Task objective :: Reproduce the lines below exactly, from the one containing "The height and width of the screenshot is (475, 511)." through the one containing "Adjust left Pwm1 spinner arrows", both included. Leave out any pictures.

Data under study ::
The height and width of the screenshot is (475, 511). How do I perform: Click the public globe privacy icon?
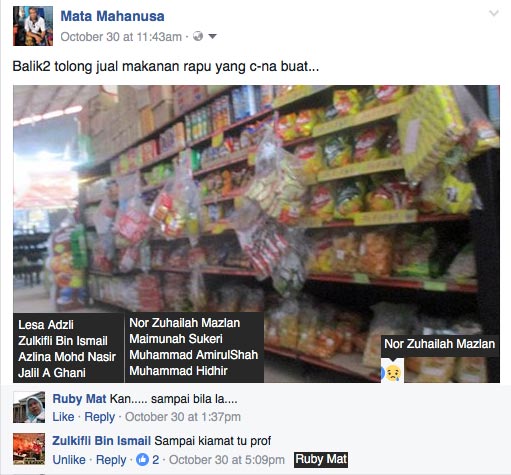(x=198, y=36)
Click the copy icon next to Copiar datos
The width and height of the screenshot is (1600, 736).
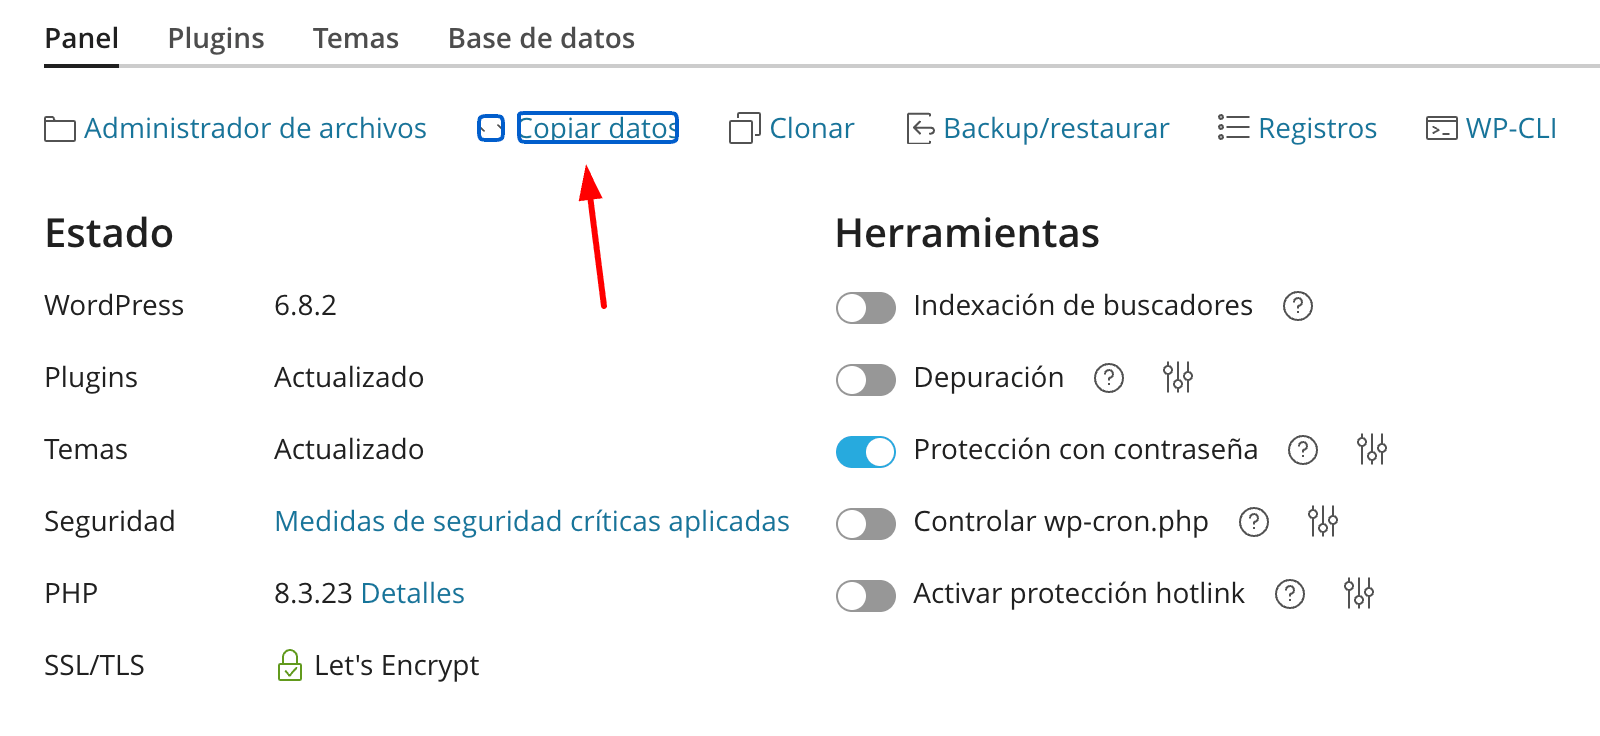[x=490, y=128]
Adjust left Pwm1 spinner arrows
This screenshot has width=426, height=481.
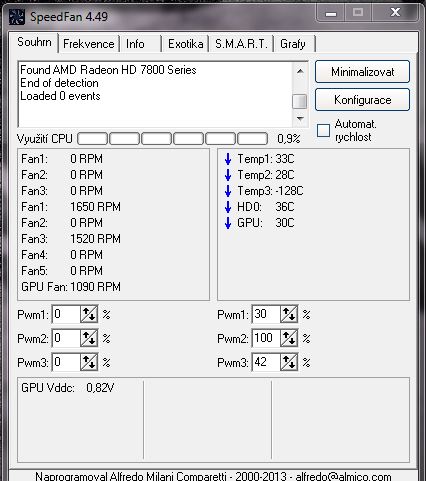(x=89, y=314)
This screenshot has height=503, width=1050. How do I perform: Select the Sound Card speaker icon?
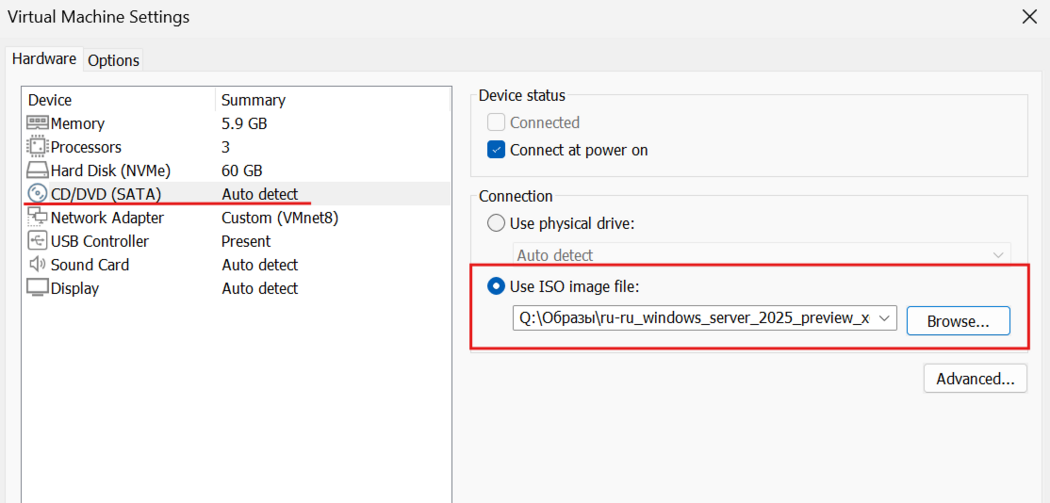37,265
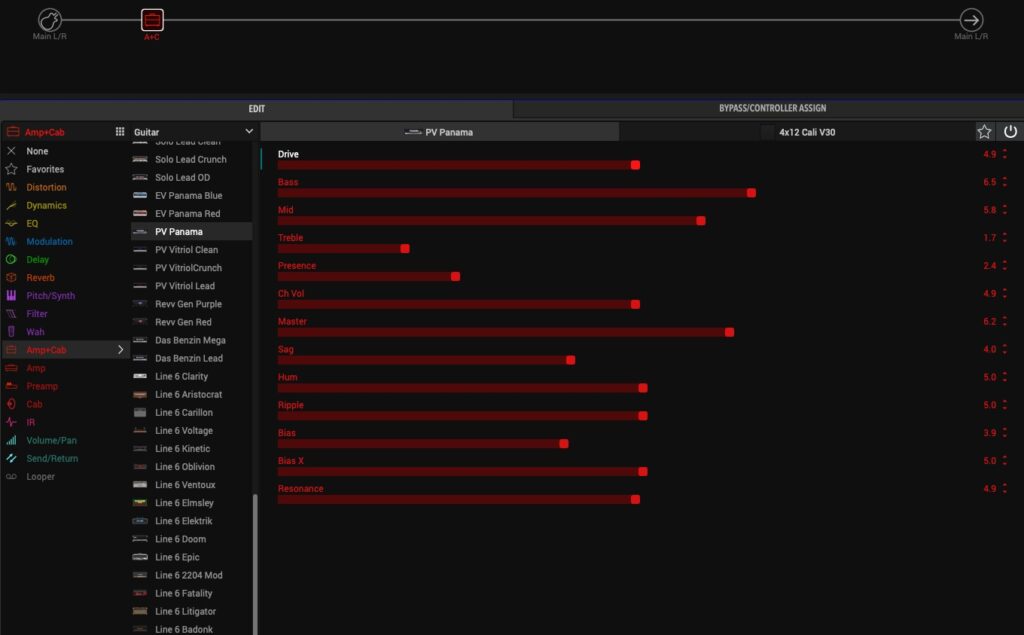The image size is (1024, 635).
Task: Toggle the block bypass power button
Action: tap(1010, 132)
--
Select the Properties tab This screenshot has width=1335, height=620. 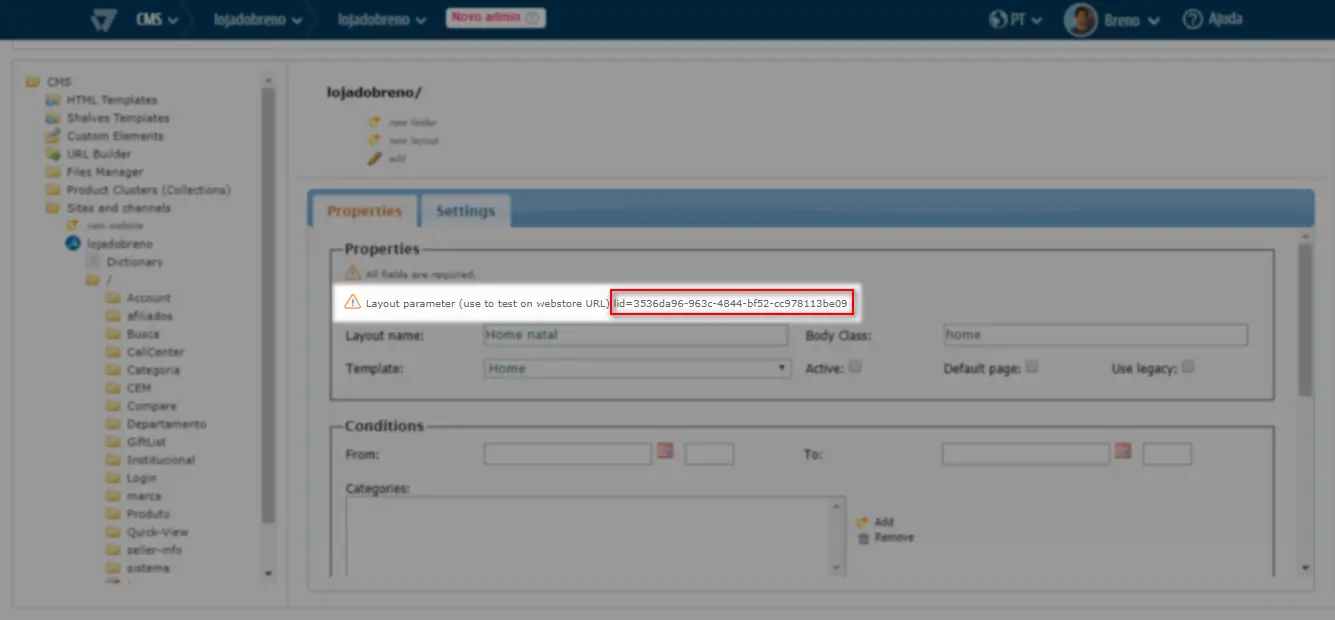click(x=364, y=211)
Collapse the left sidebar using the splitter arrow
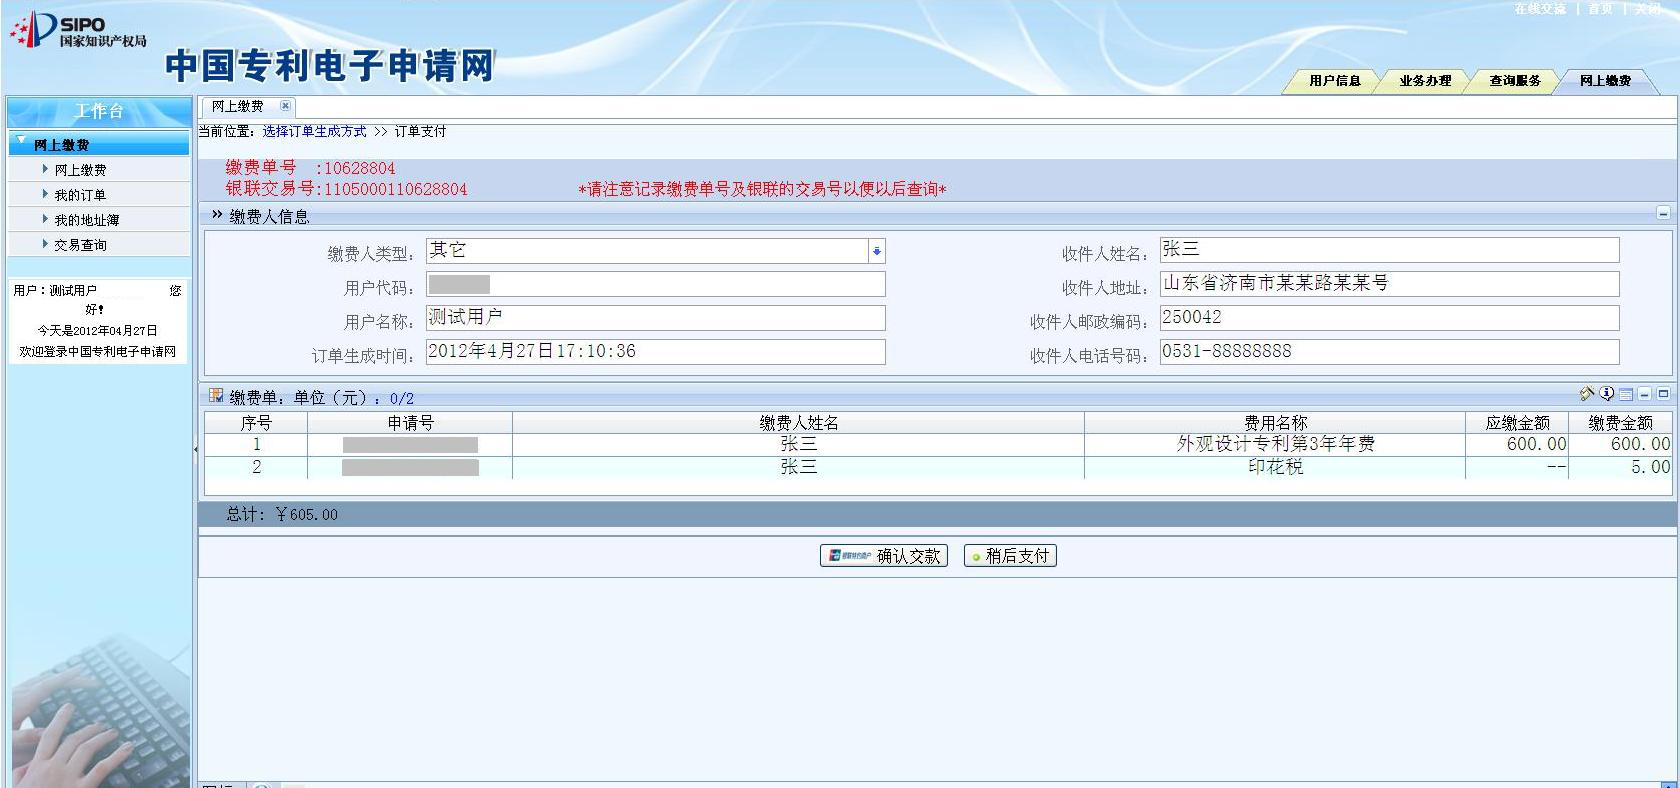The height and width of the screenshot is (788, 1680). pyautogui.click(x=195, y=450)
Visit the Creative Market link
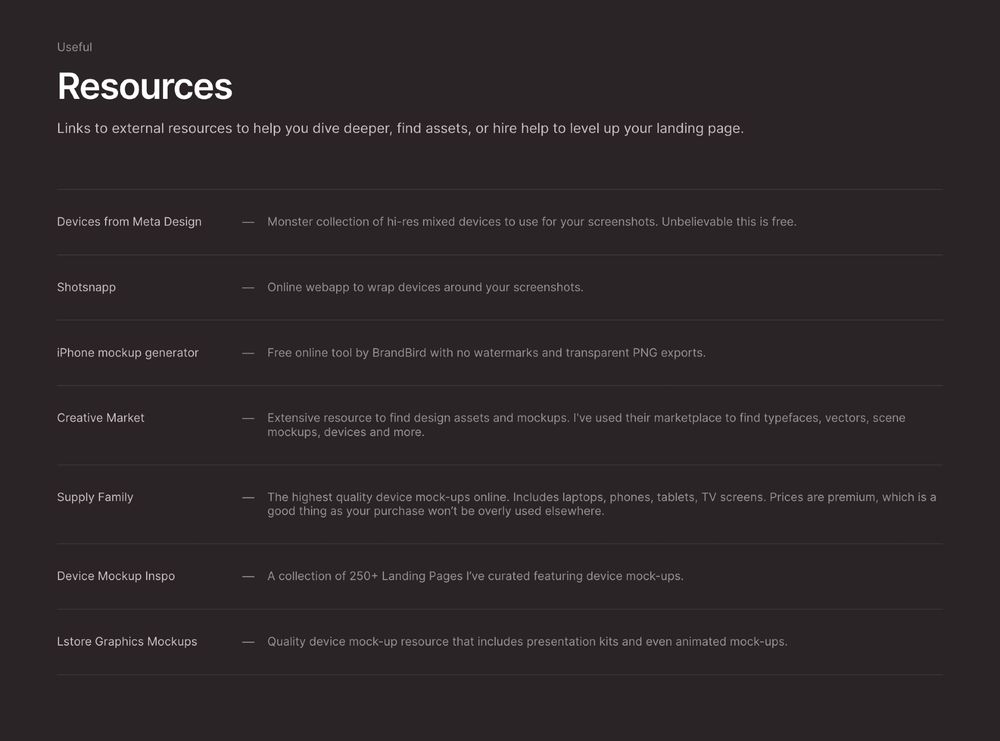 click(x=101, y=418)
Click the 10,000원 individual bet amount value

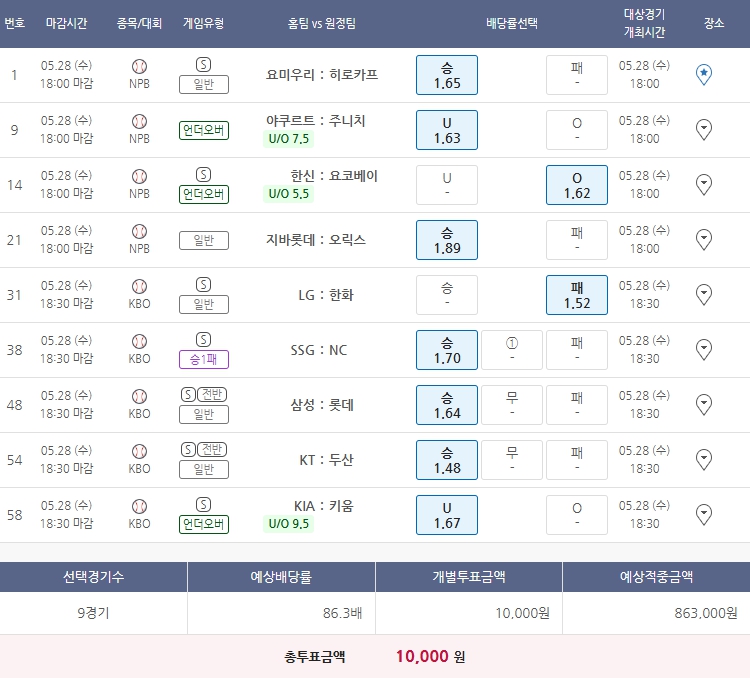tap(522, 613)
---
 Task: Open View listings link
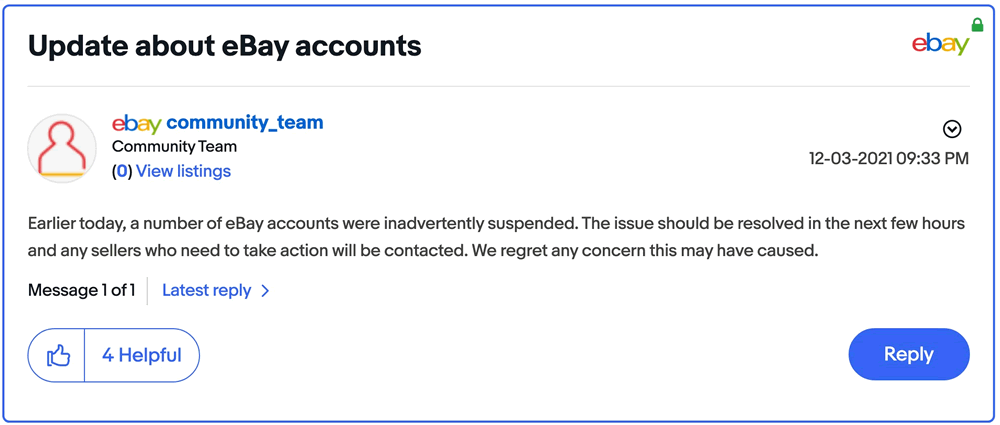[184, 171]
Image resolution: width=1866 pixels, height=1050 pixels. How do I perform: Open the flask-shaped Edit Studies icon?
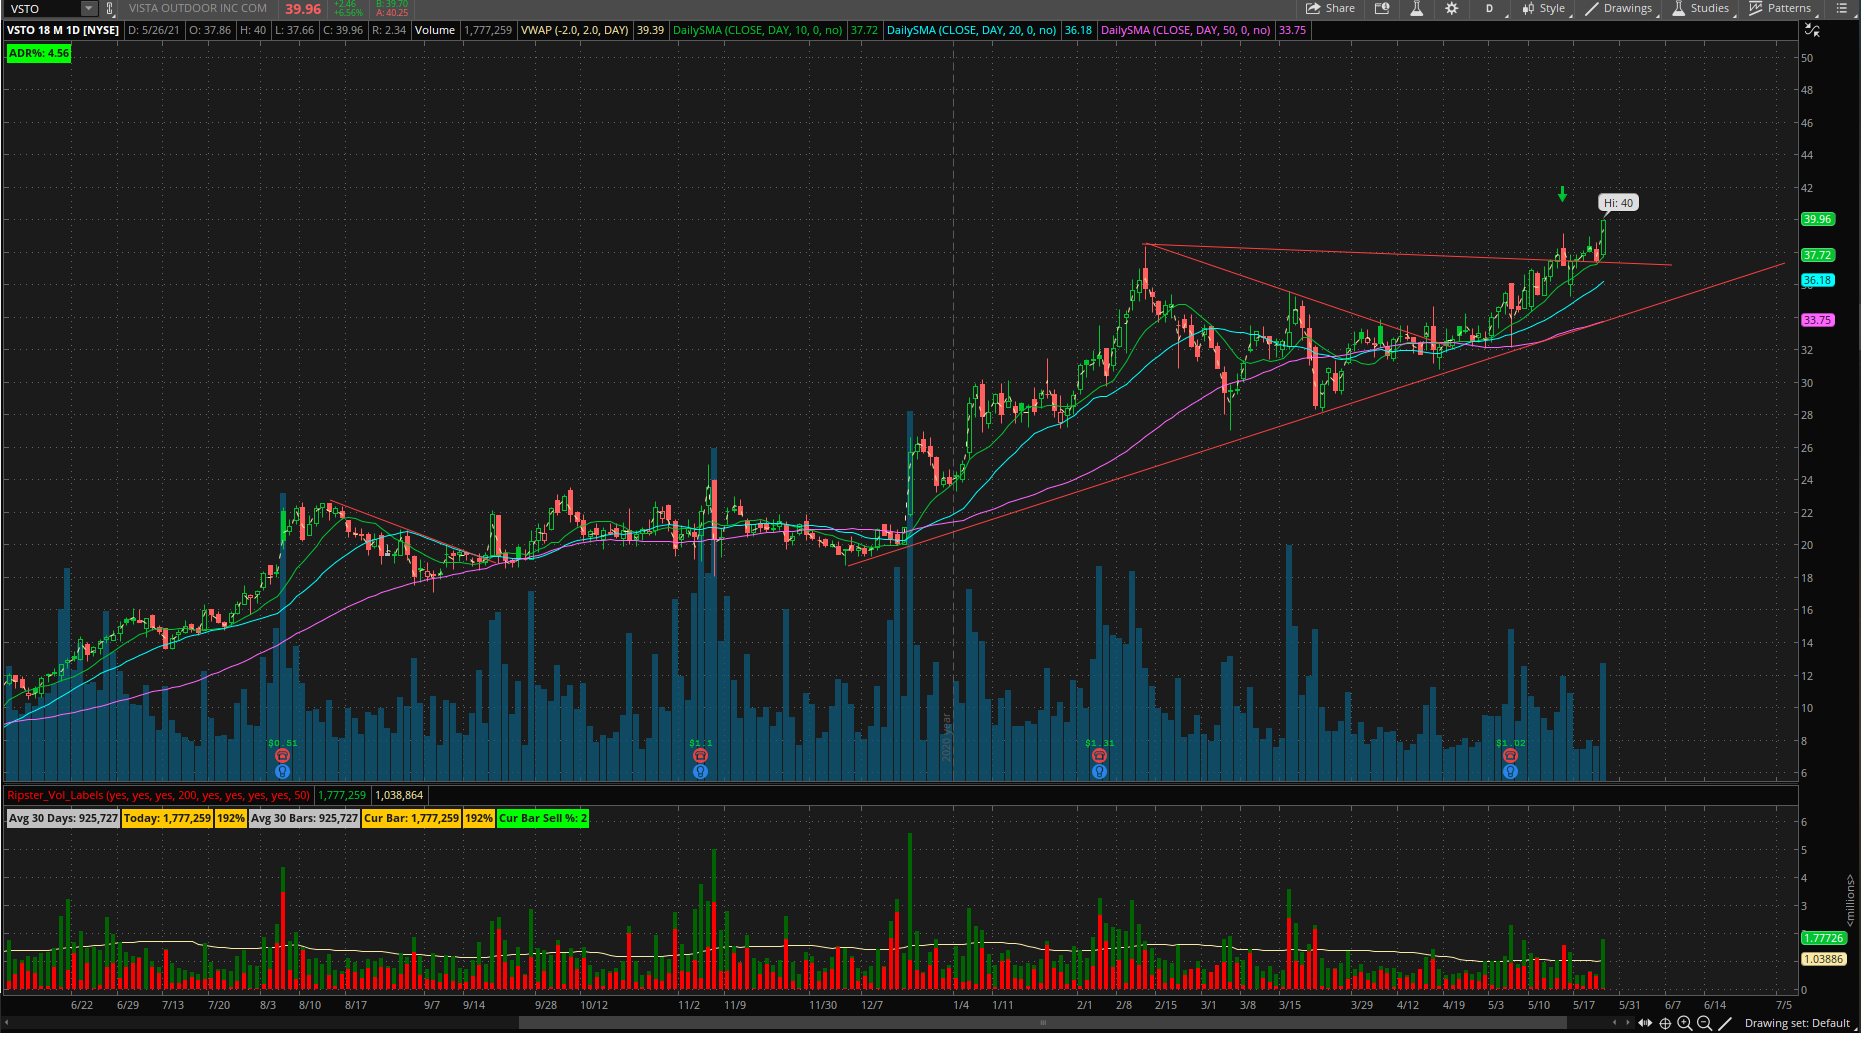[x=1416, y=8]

Result for this task ::
The height and width of the screenshot is (475, 511). How do I perform: Click the public globe privacy icon?
(x=198, y=36)
Click the copy icon next to Copiar datos
The width and height of the screenshot is (1600, 736).
[x=490, y=128]
Adjust left Pwm1 spinner arrows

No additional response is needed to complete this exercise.